■ Data extracts
++++++++++

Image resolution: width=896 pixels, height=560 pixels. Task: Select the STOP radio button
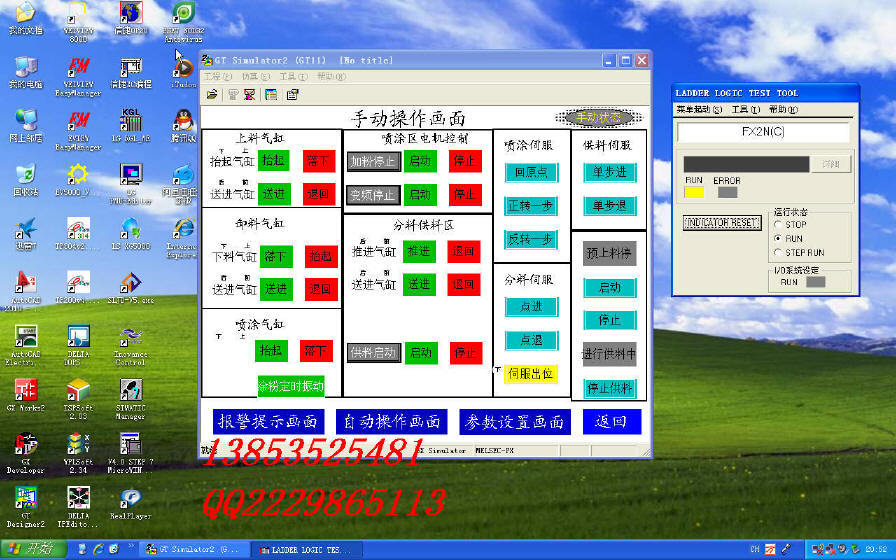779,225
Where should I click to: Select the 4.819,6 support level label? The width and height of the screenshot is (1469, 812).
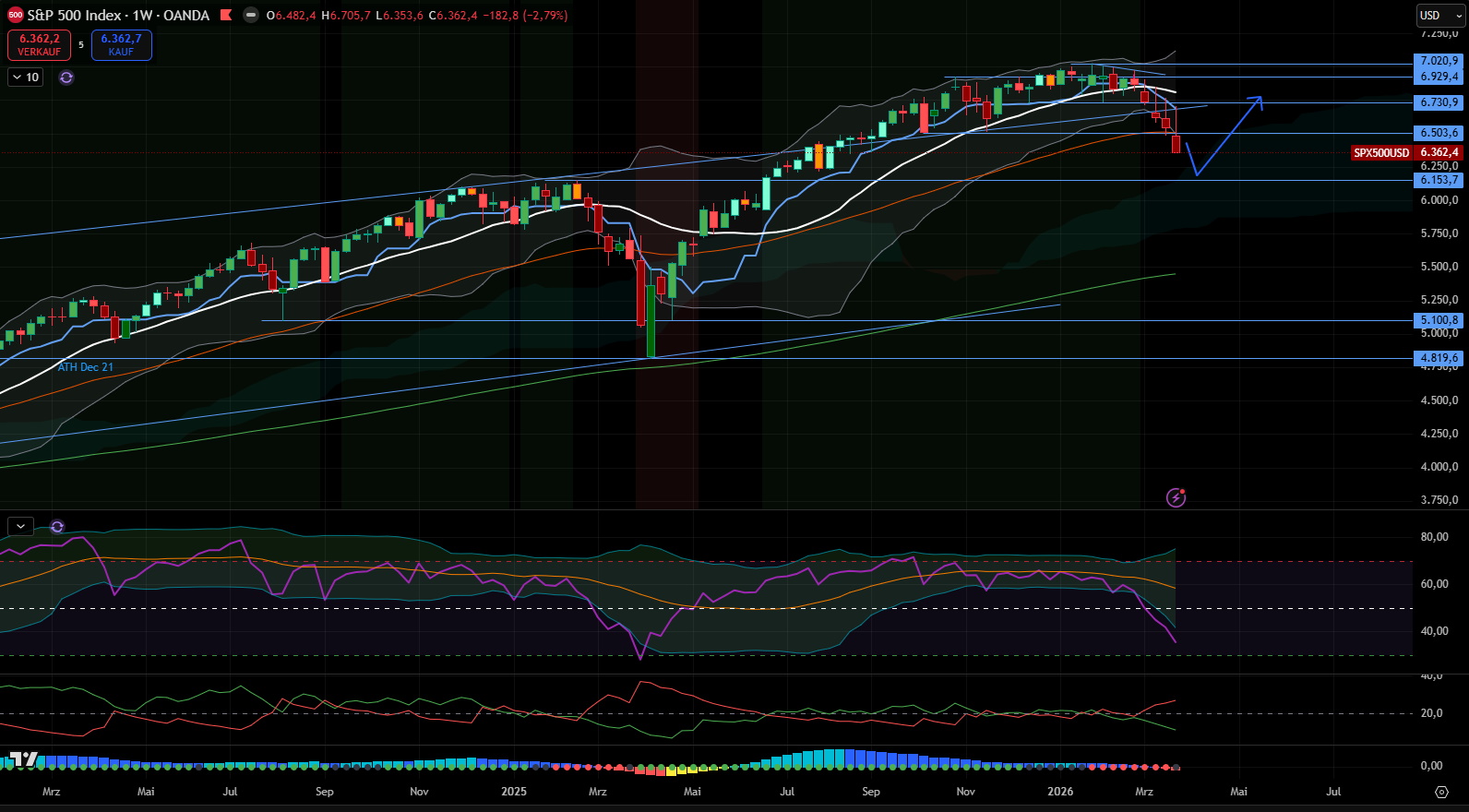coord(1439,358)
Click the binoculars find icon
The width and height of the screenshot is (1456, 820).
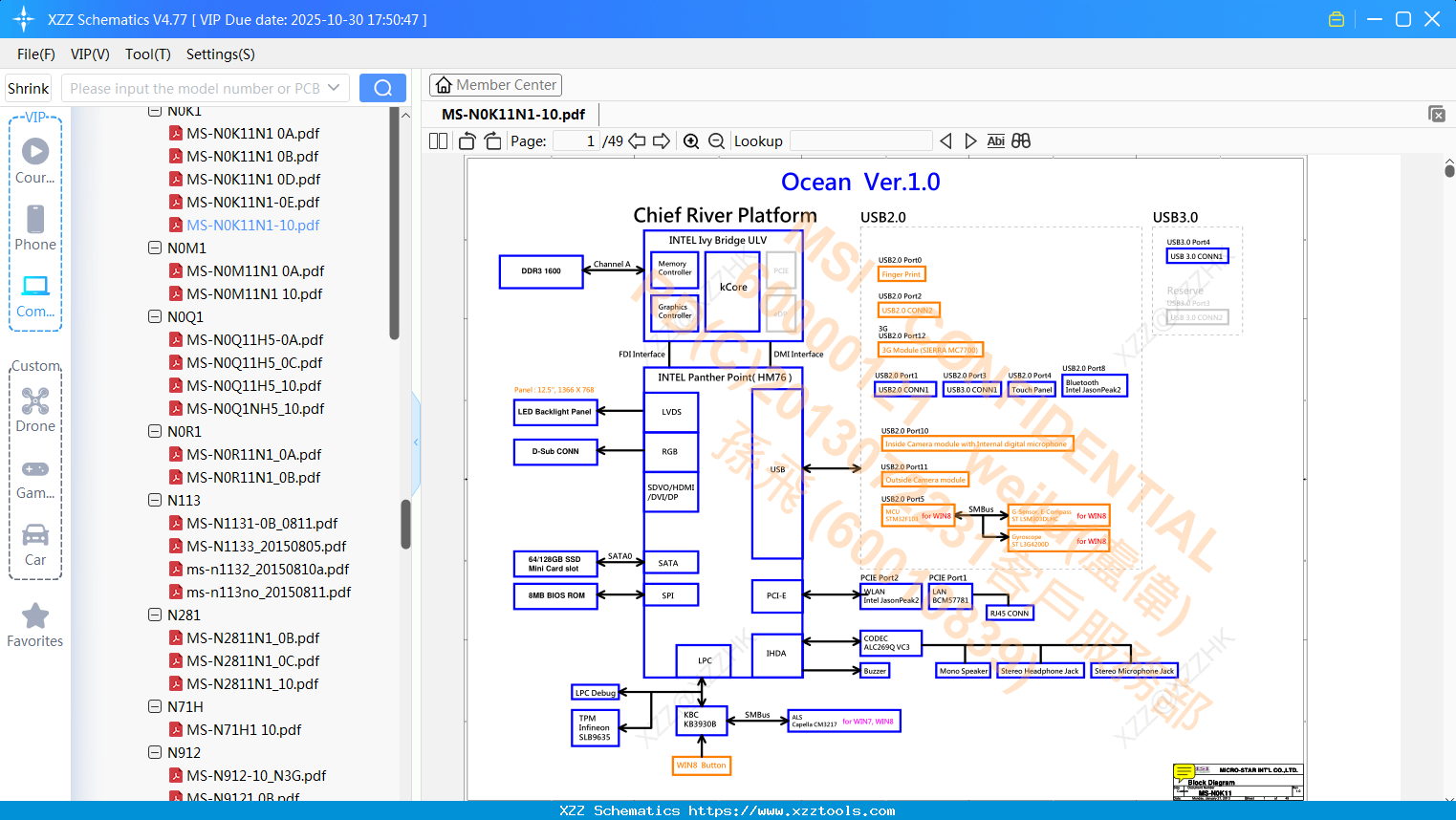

++++++++++

■ Problem statement
Leave out all pictures and retype precisely the lines that run from the line containing "Where should I" to the last line of the records.

■ Solution to the problem
Where should I click to: Select the 4.819,6 support level label? The width and height of the screenshot is (1469, 812).
coord(1439,358)
Click the binoculars find icon
The width and height of the screenshot is (1456, 820).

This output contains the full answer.